Source material below:

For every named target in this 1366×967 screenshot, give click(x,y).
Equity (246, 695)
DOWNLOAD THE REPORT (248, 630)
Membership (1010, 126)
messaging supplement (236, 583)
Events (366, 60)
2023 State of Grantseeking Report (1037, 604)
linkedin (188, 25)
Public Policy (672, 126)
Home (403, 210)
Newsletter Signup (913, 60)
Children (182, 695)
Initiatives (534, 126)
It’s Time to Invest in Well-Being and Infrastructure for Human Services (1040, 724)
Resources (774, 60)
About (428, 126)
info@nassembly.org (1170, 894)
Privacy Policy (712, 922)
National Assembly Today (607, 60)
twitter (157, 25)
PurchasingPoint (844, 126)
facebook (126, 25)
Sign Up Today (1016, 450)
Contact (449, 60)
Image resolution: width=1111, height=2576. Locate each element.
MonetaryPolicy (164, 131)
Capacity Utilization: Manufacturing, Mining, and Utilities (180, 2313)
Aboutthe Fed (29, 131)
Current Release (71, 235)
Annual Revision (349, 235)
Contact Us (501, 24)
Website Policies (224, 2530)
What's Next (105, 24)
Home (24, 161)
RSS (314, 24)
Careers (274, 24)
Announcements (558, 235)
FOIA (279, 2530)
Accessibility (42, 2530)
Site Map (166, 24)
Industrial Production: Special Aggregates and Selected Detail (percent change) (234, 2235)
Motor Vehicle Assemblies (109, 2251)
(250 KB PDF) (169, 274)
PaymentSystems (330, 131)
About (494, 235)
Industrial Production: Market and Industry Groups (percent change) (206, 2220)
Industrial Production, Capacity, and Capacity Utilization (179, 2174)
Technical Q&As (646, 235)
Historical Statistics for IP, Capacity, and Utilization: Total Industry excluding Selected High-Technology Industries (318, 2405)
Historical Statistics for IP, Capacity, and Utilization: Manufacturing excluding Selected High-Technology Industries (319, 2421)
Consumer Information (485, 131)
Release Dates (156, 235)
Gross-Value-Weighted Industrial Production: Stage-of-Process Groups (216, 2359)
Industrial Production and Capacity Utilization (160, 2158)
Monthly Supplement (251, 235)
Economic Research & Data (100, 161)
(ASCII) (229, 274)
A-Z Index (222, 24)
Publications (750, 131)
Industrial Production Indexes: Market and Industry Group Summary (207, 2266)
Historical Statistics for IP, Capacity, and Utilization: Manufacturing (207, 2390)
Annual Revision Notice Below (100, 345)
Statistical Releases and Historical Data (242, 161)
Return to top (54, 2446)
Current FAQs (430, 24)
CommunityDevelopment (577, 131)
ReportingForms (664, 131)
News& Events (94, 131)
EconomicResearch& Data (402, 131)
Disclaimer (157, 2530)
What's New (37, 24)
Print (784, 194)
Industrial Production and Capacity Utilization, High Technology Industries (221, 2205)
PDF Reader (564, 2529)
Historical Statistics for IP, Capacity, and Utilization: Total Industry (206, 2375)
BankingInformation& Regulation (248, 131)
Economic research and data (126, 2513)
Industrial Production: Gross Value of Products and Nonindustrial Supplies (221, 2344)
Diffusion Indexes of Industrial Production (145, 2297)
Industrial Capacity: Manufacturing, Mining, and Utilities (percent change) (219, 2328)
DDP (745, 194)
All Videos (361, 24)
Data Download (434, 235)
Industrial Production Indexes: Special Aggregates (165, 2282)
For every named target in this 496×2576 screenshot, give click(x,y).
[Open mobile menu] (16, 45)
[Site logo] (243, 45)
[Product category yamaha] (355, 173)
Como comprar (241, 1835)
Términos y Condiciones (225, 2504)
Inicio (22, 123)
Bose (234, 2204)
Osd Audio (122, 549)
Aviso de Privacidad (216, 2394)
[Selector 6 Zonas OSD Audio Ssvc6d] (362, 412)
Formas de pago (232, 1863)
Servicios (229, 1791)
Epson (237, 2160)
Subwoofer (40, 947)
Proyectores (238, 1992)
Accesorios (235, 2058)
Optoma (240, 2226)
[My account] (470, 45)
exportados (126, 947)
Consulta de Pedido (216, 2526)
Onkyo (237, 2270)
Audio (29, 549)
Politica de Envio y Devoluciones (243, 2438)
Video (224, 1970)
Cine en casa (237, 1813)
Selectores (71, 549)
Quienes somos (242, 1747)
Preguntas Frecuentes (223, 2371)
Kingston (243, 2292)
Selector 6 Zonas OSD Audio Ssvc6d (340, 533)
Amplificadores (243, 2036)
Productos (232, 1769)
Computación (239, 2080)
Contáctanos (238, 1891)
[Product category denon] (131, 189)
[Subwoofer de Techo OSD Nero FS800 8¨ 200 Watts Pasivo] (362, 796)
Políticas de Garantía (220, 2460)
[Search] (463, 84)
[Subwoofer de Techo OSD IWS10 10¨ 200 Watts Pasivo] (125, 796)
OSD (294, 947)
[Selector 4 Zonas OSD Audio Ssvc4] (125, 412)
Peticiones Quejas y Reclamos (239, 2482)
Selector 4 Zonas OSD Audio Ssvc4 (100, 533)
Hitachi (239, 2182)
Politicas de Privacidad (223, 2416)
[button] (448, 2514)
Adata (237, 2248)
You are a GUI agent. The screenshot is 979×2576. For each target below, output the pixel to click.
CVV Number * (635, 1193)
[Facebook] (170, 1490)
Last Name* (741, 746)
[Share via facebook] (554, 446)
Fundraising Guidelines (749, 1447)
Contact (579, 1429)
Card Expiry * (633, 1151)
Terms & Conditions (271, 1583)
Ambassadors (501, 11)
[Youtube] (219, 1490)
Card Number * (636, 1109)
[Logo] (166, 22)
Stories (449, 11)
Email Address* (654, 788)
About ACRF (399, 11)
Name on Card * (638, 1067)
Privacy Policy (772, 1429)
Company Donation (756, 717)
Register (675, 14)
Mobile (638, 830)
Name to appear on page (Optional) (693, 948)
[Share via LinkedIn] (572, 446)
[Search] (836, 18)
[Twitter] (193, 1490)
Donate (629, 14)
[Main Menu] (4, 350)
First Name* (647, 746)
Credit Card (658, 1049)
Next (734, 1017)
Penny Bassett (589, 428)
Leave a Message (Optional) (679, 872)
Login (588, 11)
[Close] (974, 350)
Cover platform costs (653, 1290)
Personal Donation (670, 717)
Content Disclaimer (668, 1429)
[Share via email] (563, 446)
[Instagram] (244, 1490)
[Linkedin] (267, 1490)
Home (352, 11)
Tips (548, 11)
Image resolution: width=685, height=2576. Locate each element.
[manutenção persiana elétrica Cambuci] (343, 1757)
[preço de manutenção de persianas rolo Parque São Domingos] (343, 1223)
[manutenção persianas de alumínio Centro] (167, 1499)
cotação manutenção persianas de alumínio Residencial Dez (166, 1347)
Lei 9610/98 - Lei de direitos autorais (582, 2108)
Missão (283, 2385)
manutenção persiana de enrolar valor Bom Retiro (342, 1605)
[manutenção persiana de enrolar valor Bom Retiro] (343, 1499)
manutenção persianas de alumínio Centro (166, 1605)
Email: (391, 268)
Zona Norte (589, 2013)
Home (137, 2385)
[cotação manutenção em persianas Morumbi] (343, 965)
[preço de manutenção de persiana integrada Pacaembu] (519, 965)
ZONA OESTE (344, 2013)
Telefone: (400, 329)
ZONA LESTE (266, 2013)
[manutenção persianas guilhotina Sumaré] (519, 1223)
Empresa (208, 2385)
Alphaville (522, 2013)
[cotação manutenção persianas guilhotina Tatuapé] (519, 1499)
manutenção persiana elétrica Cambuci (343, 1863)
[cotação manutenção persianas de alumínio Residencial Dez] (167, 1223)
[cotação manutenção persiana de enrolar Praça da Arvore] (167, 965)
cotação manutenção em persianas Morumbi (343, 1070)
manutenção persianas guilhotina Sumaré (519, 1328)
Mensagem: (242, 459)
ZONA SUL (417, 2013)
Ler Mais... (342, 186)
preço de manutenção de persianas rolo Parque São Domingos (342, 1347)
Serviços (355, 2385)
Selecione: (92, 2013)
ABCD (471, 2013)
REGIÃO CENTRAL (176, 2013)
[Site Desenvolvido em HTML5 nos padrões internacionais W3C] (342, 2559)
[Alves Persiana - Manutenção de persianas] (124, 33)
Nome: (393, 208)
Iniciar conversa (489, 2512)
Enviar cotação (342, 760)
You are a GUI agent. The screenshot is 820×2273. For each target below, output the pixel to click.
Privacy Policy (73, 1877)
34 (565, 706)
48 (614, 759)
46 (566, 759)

End of Source material.

## Directions
Starting at the line that has "All Videos (361, 24)" and ending at the line that has "Name on Card * (638, 1067)", please write out the lines above exactly, leaving out all others.

## Response box
All Videos (361, 24)
Data Download (434, 235)
Industrial Production Indexes: Special Aggregates (165, 2282)
For every named target in this 496×2576 screenshot, give click(x,y).
[Open mobile menu] (16, 45)
[Site logo] (243, 45)
[Product category yamaha] (355, 173)
Como comprar (241, 1835)
Términos y Condiciones (225, 2504)
Inicio (22, 123)
Bose (234, 2204)
Osd Audio (122, 549)
Aviso de Privacidad (216, 2394)
[Selector 6 Zonas OSD Audio Ssvc6d] (362, 412)
Formas de pago (232, 1863)
Servicios (229, 1791)
Epson (237, 2160)
Subwoofer (40, 947)
Proyectores (238, 1992)
Accesorios (235, 2058)
Optoma (240, 2226)
[My account] (470, 45)
exportados (126, 947)
Consulta de Pedido (216, 2526)
Onkyo (237, 2270)
Audio (29, 549)
Politica de Envio y Devoluciones (243, 2438)
Video (224, 1970)
Cine en casa (237, 1813)
Selectores (71, 549)
Quienes somos (242, 1747)
Preguntas Frecuentes (223, 2371)
Kingston (243, 2292)
Selector 6 Zonas OSD Audio Ssvc6d (340, 533)
Amplificadores (243, 2036)
Productos (232, 1769)
Computación (239, 2080)
Contáctanos (238, 1891)
[Product category denon] (131, 189)
[Subwoofer de Techo OSD Nero FS800 8¨ 200 Watts Pasivo] (362, 796)
Políticas de Garantía (220, 2460)
[Search] (463, 84)
[Subwoofer de Techo OSD IWS10 10¨ 200 Watts Pasivo] (125, 796)
OSD (294, 947)
[Selector 4 Zonas OSD Audio Ssvc4] (125, 412)
Peticiones Quejas y Reclamos (239, 2482)
Selector 4 Zonas OSD Audio Ssvc4 (100, 533)
Hitachi (239, 2182)
Politicas de Privacidad (223, 2416)
[button] (448, 2514)
Adata (237, 2248)
You are a GUI agent. The screenshot is 979×2576. For each target below, output the pixel to click.
CVV Number * (635, 1193)
[Facebook] (170, 1490)
Last Name* (741, 746)
[Share via facebook] (554, 446)
Fundraising Guidelines (749, 1447)
Contact (579, 1429)
Card Expiry * (633, 1151)
Terms & Conditions (271, 1583)
Ambassadors (501, 11)
[Youtube] (219, 1490)
Card Number * (636, 1109)
[Logo] (166, 22)
Stories (449, 11)
Email Address* (654, 788)
About ACRF (399, 11)
Name on Card * (638, 1067)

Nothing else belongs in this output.